Les souvenirs qui en deviennent.

Damastès

XXX, juin 2017

Du temps que nous passons à jouer, il reste toujours un petit quelque chose. Certains jeux laissent même de profondes racines qui creusent jusqu’au coeur, attrapant sur leur passage les sensations de l’instant. Et quand leurs souvenirs remontent, c’est toute une époque qu’ils ramènent avec eux. Mais les noeuds que forment ces racines sont plus complexes qu’un simple collier de souvenirs qu’il nous suffirait de tirer, déclenché ad libitum dans un désir de nostalgie. Non, ces souvenirs ont leurs propres caprices et s’invitent dans le désordre, à des moments que nous n’attendions pas.

C’est qu’il y a des jeux pour nous rappeler notre enfance, qui nous y conduisent avec la certitude d’un fiacre bien gouverné, mais il y a aussi les sensations qui nous ramènent à nos jeux sans qu’on les décide; et parfois des tristesses se réveillent dans des moments de fête. L’odeur du carton de mes vieilles boites de jeux me tirent immanquablement vers mon enfance perdue, et il me faut alors lutter contre l’appétit de la revoir et les larmes qui montent.

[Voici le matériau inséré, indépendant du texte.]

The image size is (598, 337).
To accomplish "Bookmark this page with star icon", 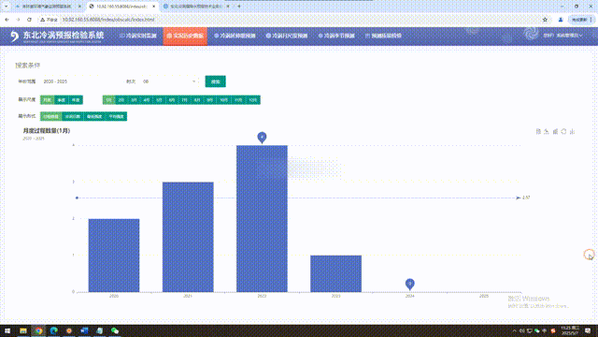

Mario Galaxy : J’ai cet ami très cher qui me raconte ses souvenirs de jeu. C’est à Noël qu’il le découvre et commence d’y jouer. Pour se donner du courage, il s’accorde à chaque nouvelle étoile qu’il trouve un des biscuits à la cannelle que sa mère a préparés pour les fêtes. Désormais, à la période de Noël, l’odeur des biscuits le renvoie à son jeu, et dans son imaginaire les étoiles de Mario auront toujours un goût de cannelle.

Pikmin : J’ai eu la chance d’y jouer à la toute fin du printemps, et bientôt dans l’été. Il y avait les bruits d’eau du jeu et sa musique légère, l’odeur de basse montagne qui entrait par les fenêtres et les portes grandes ouvertes sur le jardin, la voix de ma mère qui s’était mise à l’ombre, le chant d’un oiseau surement, ça je ne sais plus. Le jeu s’était mêlé à la pièce, comme le jardin s’était mêlé au salon. J’étais dans le salon, j’étais dans le jardin, j’étais dans le jardin du jeu. Les sens s’étaient mariés entre eux et ces deux mondes s’étaient rejoints, mêlant leurs parfums en un seul. Dans ce moment particulier d’ivresse sensorielle, ne pouvait se forger qu’un souvenir fort mais confus, un enchevêtrement des perceptions et des idées. Aujourd’hui, lors de journées ensoleillées et légèrement venteuses, qu’on ouvre tout pour profiter de l’air, remontent les sensations du jeu, elles viennent s’ajouter à celles du monde, et m’y font croire à nouveau. La fraicheur du jeu, c’est la dernière fraicheur du printemps; son insouciance, c’est l’été qui vient. Et pour très longtemps encore, le chant des pikmins sera pour moi cet entre-saison, l’un ou l’autre me ramenant à cet après-midi de jeu.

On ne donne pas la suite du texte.